The City lost its last battle with the DWS over its draconian ‘Anti Harm Reduction Bylaw’ which stepped beyond municipal jurisdiction and made it an offence for caregivers and health professionals to save lives with clean needles and other harm reduction services and supplies.


*When asked by Abbotsford Today who had made the decision to appeal the BC Supreme Court Chief Justice’s decision to allow the Pivot/DWS cases against the City and the APD to go ahead Rudolph refused to answer saying decisions had been made behind closed doors and were none of Abbotsford Today’s or the public’s business because the matters were before the courts. None of the councillors at the time would admit to knowing anything about the decision to appeal the judge’s ruling. The City has been accused of deliberately dragging out this case, at taxpayers’ expense, rather than let the case proceed in open court and be done with. Despite the City’s decision to appeal, the BC Supreme Court Chief Justice went ahead and set a trial date in the case for next June.


Short Summary of Abbotsford’s Homeless Crisis:

Nick Zurowski, The Face of Homelessness in Abbotsford. Bas Stevens  Photo

Nick Zurowski, The Face of Homelessness in Abbotsford. Bas Stevens Photo

First came John Smith’s announcement to the national media that he had instructed the APD to handle homelessness in downtown Abbotsford; then the Abbotsford Shuffle – otherwise known as Chief Bob Rich’s “disperse and displace” strategy for solving homelessness; then Mayor Banman’s Chicken Manure Incident (first revealed on Abbotsford Today); then there was the Standoff in Jubilee; followed by the ‘MCC Dignity Village‘ protest camp on Gladys Avenue and the gathering of more and more of Abbotsford’s homeless to the security of living with others and out in the open in the growing size and number of camps across from the Salvation Army and along Gladys Avenue.

Embarrassing Revelations

Abbotsford Homeless Camp. Bas Stevens photo.

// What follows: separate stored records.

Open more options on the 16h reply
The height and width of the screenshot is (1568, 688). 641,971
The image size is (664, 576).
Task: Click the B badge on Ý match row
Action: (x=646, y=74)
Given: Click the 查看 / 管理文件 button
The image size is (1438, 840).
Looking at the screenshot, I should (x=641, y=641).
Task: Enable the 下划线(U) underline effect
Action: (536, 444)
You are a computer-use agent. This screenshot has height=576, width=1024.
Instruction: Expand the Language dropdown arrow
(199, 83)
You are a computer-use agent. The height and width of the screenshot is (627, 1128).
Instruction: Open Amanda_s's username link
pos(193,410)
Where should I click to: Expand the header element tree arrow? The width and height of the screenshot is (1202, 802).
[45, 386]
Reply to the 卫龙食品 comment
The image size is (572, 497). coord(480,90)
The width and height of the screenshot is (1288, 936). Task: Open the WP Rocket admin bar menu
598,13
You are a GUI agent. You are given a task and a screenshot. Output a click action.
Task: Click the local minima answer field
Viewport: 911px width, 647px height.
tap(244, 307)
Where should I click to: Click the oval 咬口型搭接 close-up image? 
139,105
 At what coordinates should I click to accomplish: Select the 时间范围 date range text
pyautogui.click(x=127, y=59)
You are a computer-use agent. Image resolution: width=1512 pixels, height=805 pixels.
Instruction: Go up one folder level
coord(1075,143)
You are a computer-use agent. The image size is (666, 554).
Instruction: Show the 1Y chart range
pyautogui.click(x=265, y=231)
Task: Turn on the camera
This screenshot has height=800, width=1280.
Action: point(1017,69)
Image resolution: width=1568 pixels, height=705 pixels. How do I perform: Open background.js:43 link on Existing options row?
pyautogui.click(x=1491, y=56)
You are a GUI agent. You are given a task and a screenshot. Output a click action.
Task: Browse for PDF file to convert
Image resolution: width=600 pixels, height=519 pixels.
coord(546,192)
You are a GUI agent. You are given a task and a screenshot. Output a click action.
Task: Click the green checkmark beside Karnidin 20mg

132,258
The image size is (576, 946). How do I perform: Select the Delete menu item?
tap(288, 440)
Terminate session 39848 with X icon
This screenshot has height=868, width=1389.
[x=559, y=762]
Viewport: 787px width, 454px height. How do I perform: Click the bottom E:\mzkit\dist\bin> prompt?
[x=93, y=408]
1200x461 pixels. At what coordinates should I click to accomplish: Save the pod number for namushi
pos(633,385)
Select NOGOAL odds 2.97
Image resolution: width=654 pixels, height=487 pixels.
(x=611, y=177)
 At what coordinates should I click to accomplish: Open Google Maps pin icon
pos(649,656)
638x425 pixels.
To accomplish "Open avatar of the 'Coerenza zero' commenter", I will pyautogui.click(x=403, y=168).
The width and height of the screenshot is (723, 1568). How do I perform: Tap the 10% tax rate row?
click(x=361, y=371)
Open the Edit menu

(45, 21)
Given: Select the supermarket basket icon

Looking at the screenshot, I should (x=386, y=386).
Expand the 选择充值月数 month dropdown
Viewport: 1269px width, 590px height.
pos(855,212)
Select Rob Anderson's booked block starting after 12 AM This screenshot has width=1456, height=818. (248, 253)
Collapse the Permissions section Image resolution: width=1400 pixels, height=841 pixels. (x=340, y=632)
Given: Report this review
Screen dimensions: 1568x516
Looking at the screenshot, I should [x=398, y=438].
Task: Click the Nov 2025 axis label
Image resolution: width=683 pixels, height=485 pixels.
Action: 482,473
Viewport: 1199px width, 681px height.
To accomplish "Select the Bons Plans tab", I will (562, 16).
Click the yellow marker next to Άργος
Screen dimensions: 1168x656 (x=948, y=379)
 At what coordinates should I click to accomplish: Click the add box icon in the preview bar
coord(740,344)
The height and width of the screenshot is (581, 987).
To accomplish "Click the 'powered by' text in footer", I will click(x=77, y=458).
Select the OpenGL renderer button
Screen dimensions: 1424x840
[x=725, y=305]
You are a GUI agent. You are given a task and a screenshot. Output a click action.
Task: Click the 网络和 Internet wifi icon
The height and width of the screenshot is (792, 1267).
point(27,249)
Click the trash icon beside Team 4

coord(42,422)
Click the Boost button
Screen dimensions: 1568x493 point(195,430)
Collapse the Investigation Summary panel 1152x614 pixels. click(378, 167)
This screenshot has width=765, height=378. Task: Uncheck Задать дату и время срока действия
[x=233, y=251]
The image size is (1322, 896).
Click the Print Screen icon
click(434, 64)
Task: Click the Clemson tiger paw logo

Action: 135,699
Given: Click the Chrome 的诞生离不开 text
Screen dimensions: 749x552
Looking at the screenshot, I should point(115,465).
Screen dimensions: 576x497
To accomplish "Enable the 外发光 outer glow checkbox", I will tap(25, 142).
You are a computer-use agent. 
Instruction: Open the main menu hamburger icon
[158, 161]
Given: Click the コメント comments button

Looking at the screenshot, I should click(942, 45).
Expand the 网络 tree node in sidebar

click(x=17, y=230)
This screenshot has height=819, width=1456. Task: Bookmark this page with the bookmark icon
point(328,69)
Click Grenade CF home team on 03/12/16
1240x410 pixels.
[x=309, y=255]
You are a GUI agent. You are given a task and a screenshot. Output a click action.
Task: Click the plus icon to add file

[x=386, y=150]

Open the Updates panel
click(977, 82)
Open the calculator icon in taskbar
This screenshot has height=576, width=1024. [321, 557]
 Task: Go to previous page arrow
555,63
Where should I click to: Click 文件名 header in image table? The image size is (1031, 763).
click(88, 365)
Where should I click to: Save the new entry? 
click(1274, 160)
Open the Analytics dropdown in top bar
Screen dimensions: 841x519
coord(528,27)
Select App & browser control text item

Abbotsford Homeless Camp. Bas Stevens photo.

Along the way a few embarrassing revelations were uncovered and published by Abbotsford Today including
the fact that the Salvation Army knew about and was in agreement with the use of chicken feces to encourage the homeless to move from their camp across the street from the Sally Ann; and the rude and demeaning emails shared by police chief Bob Rich and his senior staff after the Chicken Manure Incident went worldwide.